2008: Best of Times, Worst of Times

Looking back, 2008 was truly the best of times and the worst of times. It was a year of extremes; of the highest highs and the lowest lows.

As usual, nature defined loss on an epic scale. An earthquake in China killed 50,000 people in the spring, and a cyclone in Myanmar swept away another 75,000 lives.

Manmade tragedies such as the terrorist attack in Mumbai, India, carried their own special sting. The wars in Iraq and Afghanistan continued through another calendar year.

And in the recession-hit United States, people from Wall Street to Main Street were all suffering what William Shakespeare might have called the slings and arrows of an outrageous lost fortune.

President George W. Bush diagnosed the crisis as a hangover when he was caught on tape by a cell phone camera.

"Wall Street got drunk," he said. "It got drunk and, now, it's got a hangover."

Homes, wealth, jobs and confidence were lost. The government bailed out U.S. financial institutions to the tune of $700 billion.

This month, investor Bernard Madoff was accused of the largest fraud in U.S. history.

At least one "chairman of the board" got it right this year. Frank Sinatra wrote, "That's life ... riding high in April, shot down in May." Shot down, like former New York Gov. Eliot Spitzer, who resigned amid a prostitution scandal this year.

"In the past few days, I've begun to atone for my private failings with my wife Silda, my children and my entire family," he said in a March news conference announcing his resignation.

2008's Famous and Infamous Faces

Another politician who was one of the losers of 2008 was Illinois Gov. Rod Blagojevich, who has been accused of attempting to sell President-elect Barack Obama's vacant Senate seat.

And former senator and presidential candidate John Edwards also admitted to having an affair.

"Two years ago I made a very serious mistake, a mistake that I am responsible for and no one else," Edwards told ABC News Bob Woodruff." In 2006, I told Elizabeth about the mistake, asked her for her forgiveness, asked God for his forgiveness. And we have kept this within our family since that time."

The eternal value of private lives imploding in public spectacle is that it momentarily takes our minds off our own troubles.

We all witnessed Britney Spears' public struggles in the past few years but, in 2008, surely she gets a nod for surviving and was one of the year's winners.

"In a lot of ways, a good year for Britney Spears," People magazine editor-at-large Jess Cagle said. "She has these music videos that people have responded to. She looks really good."

Vampires were also winners of the year, in books and on the big screen. The film "Twilight," based on the best-seller by Stephenie Meyer, made nearly $140 million at the box office in its first three weeks and made a star out of vampire-playing Robert Pattison.

"Why vampires? They're sexy," Cagle said. "These particular vampires that were marketed to us this year were sort of ... gentlemanly, gentle souls who weren't that threatening to teenage girls. These were good vampires."

The 2008 Olympic Games in Beijing were largely a success for China, "It means everything to China because it was their coming out party," said Bob Garfield, an advertising critic for the magazine Advertising Age. "It was their debutante ball."

▶ _Problem requirements_:
Answer these from the 2008 review:
(a) How many lives did the cyclone in Myanmar sweep away?
(b) How much did the government spend bailing out U.S. financial institutions?
(c) How much did the film "Twilight" make at the box office in its first three weeks?
Answer using only the 2008 review.

(Stored records)
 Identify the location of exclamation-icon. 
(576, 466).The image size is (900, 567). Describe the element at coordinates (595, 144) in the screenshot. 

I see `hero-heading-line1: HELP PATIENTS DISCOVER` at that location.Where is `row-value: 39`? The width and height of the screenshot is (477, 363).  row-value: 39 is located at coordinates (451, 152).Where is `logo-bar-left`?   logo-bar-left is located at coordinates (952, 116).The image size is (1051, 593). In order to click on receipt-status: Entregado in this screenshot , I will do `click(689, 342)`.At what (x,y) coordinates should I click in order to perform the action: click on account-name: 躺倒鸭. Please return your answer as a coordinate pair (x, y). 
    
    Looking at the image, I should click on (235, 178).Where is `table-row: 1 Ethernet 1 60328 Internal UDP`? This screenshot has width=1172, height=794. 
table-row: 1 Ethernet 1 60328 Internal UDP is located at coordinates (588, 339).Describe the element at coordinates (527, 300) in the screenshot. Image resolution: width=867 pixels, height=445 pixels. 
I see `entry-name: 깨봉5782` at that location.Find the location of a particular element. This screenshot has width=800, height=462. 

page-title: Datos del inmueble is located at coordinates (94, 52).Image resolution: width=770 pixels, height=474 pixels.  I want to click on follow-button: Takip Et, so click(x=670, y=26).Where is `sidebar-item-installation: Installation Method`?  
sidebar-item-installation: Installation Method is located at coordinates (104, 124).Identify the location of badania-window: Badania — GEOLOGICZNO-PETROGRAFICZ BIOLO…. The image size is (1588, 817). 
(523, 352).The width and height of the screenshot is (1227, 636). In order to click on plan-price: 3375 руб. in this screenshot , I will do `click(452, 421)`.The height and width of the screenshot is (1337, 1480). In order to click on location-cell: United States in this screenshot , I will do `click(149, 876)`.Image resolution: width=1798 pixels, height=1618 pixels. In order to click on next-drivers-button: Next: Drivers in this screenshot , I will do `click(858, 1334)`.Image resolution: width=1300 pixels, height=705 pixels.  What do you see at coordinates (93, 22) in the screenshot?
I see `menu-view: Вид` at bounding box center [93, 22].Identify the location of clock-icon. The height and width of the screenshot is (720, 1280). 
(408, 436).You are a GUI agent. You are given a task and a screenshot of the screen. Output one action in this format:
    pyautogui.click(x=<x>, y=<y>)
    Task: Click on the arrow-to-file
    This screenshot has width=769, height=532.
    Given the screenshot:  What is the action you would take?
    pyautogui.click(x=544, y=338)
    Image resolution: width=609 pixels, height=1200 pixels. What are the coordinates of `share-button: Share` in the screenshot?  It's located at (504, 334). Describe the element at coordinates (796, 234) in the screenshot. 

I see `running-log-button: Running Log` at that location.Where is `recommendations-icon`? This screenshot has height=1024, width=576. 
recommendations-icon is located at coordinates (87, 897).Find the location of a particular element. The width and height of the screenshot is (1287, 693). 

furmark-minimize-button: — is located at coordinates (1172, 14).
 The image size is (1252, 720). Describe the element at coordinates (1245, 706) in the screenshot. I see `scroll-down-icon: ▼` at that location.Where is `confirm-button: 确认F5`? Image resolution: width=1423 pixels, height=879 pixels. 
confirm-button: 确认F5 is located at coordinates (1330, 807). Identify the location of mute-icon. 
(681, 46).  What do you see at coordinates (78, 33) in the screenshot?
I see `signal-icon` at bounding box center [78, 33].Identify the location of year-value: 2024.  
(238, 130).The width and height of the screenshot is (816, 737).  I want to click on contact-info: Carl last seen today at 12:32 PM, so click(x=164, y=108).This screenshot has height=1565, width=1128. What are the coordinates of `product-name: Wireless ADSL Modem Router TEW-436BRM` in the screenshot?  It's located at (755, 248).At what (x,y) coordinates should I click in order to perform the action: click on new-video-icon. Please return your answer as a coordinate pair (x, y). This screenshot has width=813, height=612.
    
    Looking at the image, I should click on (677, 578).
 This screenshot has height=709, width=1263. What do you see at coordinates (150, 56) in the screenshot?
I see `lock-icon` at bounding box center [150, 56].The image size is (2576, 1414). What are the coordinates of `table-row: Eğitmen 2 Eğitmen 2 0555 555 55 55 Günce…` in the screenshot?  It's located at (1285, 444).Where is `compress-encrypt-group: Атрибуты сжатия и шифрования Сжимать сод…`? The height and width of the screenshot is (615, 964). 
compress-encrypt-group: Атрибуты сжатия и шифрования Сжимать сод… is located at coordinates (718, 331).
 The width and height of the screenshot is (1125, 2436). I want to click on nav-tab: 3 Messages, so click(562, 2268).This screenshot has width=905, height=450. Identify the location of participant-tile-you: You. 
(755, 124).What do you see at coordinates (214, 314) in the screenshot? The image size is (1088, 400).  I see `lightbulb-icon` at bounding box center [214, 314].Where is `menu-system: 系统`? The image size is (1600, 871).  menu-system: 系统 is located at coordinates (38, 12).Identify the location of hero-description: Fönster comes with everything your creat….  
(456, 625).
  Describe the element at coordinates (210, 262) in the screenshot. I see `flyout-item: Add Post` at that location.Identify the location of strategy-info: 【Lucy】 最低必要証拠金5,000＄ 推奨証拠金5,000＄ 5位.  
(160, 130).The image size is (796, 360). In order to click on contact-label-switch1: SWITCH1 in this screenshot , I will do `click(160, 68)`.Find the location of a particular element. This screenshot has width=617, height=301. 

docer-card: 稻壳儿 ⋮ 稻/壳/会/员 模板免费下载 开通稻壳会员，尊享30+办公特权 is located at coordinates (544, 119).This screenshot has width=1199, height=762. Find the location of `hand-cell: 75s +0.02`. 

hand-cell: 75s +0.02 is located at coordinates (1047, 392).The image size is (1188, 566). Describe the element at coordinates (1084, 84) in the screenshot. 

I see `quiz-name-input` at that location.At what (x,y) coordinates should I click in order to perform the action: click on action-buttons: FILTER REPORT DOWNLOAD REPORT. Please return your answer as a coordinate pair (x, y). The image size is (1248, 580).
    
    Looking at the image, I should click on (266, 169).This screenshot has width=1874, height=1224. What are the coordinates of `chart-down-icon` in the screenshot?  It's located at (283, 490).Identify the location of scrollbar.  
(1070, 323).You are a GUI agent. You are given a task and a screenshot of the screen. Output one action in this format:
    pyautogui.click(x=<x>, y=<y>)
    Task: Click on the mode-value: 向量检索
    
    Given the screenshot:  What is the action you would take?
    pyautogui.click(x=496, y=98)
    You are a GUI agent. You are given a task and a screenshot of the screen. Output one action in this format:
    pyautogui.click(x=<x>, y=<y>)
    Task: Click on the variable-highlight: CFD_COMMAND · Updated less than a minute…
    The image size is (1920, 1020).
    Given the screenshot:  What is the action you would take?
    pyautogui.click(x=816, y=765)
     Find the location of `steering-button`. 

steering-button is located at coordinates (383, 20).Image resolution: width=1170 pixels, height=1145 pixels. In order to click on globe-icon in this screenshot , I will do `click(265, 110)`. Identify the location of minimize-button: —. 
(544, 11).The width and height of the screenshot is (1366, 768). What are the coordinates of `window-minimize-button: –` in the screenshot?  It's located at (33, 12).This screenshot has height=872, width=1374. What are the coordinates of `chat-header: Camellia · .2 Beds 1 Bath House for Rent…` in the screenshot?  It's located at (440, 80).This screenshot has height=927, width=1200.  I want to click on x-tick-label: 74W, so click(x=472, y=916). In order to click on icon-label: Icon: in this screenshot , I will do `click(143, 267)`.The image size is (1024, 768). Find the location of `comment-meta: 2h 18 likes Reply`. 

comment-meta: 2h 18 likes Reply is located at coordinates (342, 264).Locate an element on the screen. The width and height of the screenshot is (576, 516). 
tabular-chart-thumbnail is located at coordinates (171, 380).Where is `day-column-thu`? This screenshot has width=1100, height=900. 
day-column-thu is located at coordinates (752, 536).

▶ _Result below_:
(a) 75,000
(b) $700 billion
(c) Nearly $140 million